MarketWatch’s Nutting did not compare apples with apples, but rather swerved between CBO figures and Obama’s own numbers for no apparent reason but with the result, mirabile dictu, of inflating Bush’s (as opposed to his Democrat Congress’) spending and lowering Obama’s in comparison, and uses CBO numbers that are known to be wildly inaccruate.

And he has an infographic of his own.   It’s below the jump (because it’s very, very long)

It might be stereotypical to think that Black, a liberal working for a site published by a longtime liberal activist and which employs a stable of other liberals, is slopping Nutting’s apparently-faulty article out there because it confirms his own biases.

Indeed, thinking that about a journalist would be, well, stereotypical of me.

But behind stereotype there is always a grain – sometimes a basketball-sized grain – of truth.  Journalists are mostly liberals.  Conservatives do believe that journalists serve – intentionally or not – Democrats first, then accuracy and truth.

And liberals do spend money like crack whores with stolen Platinum cards.

Let’s remember this come Dayton’s next budget. shall we?

5 thoughts on “For The Low-Information Voters

  1. The funniest part is that Nutting has been getting bitch slapped and his lies have been getting debunked by the conservative media and financial experts since they came out.

    This is typical of the left wing Obumbler sycophants; don’t fact check or verify, just run with it!

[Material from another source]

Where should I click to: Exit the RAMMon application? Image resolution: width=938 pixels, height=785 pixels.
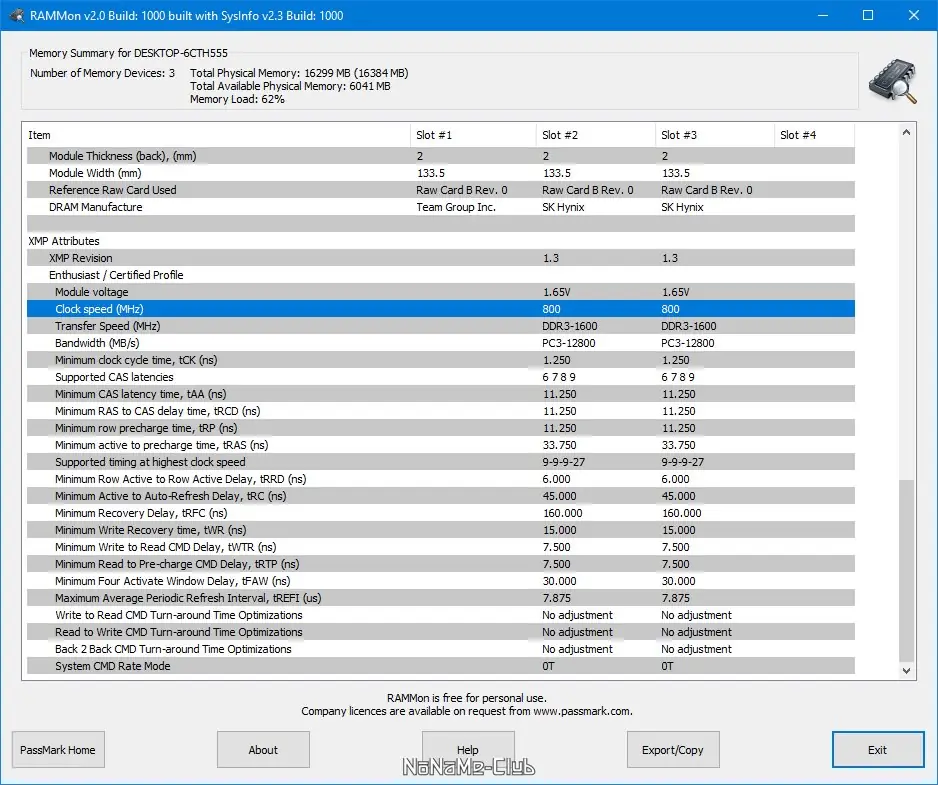[x=878, y=750]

  2. I thought that my “speed” read of “Stereotypical Thinking About Political Parties Is Often Just Flat Inaccurate” became “Stereotypical Thinking About Political Parties Is Often Just Flatulence

  3. In a way this is good news; this the second meme in two months that the Obama has introduced through its MSM stooges. His internal polling must look bad.
    First there was the “War on Women” meme that has become “Obama’s War on Religion”.
    Now Obama wants you to believe that he is fiscal conservative. He never saw a spending bill he wouldn’t sign. Candidate Obama supported TARP I — went of his way to do so — and he engineered the stimulus and TARP II.

  4. Well, there may be another reason why Obama hasn’t increased the budget in three years, too. The Democrat-run Senate hasn’t passed one in three years, so we’re still operating on a sort of “continuing resolution” that keeps spending at 2009 levels. Now, if we wanted to really fix our economic situation, we would just put spending back to 2008 levels. Give us Bush back!

  5. Even if it were true that Reagan spent more than Carter, and Bush more than Obama, the important question is “on what”?

    Hypothetically, if Reagan spent a lot win a war that saved the nation and Obama spent a trifle but gave it to his buddies, would Obama have shown laudable or committed an impeachable offense?

    It’s nice to know the talking point is a lie, but the lie still distracted us from the important issue. Anything to take the public’s eye off the ball, I guess.